In a rare decision regarding this provision of the Lanham Act (Emerald Cities Collaborative v. Roese (Emerald Cities)), the US Court of Appeals for the Federal Circuit recently set important boundaries for these types of future assignment agreements.[2]
The applicant in Emerald Cities, Perry Orlando (Orlando), filed an intent-to-use application for the mark THE EMERALD CITY. Orlando then entered into an agreement with Emerald Cities Collaborative, Inc. (ECC) to assign the mark after it registered. After the registration, ECC opposed an application for the EMERALD CITY mark that an individual named Sheri Jean Roese filed. Roese asserted affirmative defenses and a counterclaim alleging that ECC’s registration was invalid because the agreement between Orlando and ECC was an impermissible assignment of an intent-to-use application.
The Federal Circuit focused on three provisions in its holding that the agreement between Orlando and ECC was an improper assignment instead of an agreement to assign.
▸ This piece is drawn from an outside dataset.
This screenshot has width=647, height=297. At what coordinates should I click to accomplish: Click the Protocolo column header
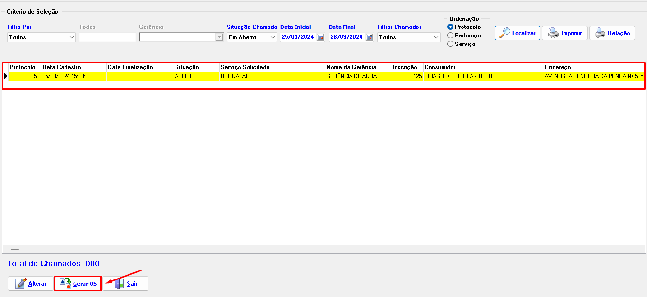coord(22,67)
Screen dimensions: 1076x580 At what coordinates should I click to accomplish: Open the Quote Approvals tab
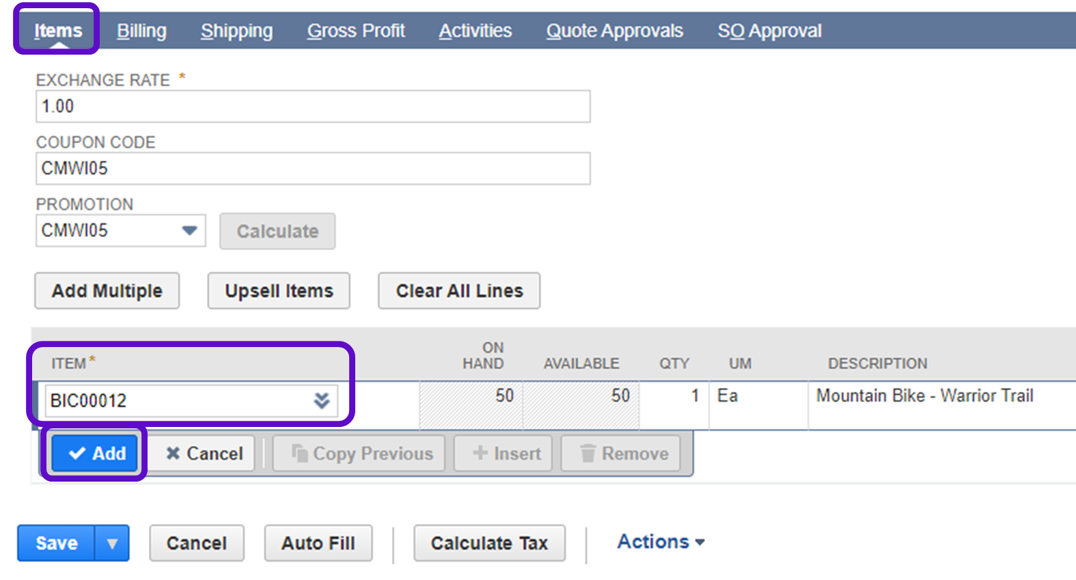coord(614,31)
First, the agreement granted to ECC an irrevocable power of attorney to prosecute the application of the mark (and the agreement required Orlando to assist ECC in doing so). Second, the agreement allowed ECC, rather than Orlando, to exercise quality-control standards over Orlando’s use of the trademark and provided that Orlando would cease use of THE EMERALD CITY mark promptly in the event that ECC terminated it. Finally, Orlando agreed not to challenge ECC’s use of the mark or support challenges by third parties, whether before or after the registration date.
The Federal Circuit reasoned that although the form of the assignment technically required a delayed transfer of the mark after it matured to registration, the agreement’s substance constituted an immediate assignment of an intent-to-use application. Accordingly, the Federal Circuit upheld the Trademark Trial and Appeal Board’s decision that the assignment was improper and consequently canceled the registration.
Entering into an agreement that purports to have an applicant agree to assign an intent-to-use application in the future, but in effect transfers control of a trademark to the future assignee, could have serious consequences for the enforceability and validity of trademark rights, even years after the application has matured to registration. Rights holders should partner with corporate and intellectual property counsel to ensure that agreements related to intent-to-use application are properly structured to avoid such a result.
[1] 15 U.S.C. § 1060(a).
[2] Emerald Cities Collaborative v. Roese, No. 16-ag-1703, 2016 WL 7210145 (Fed. Cir. Dec. 13, 2016).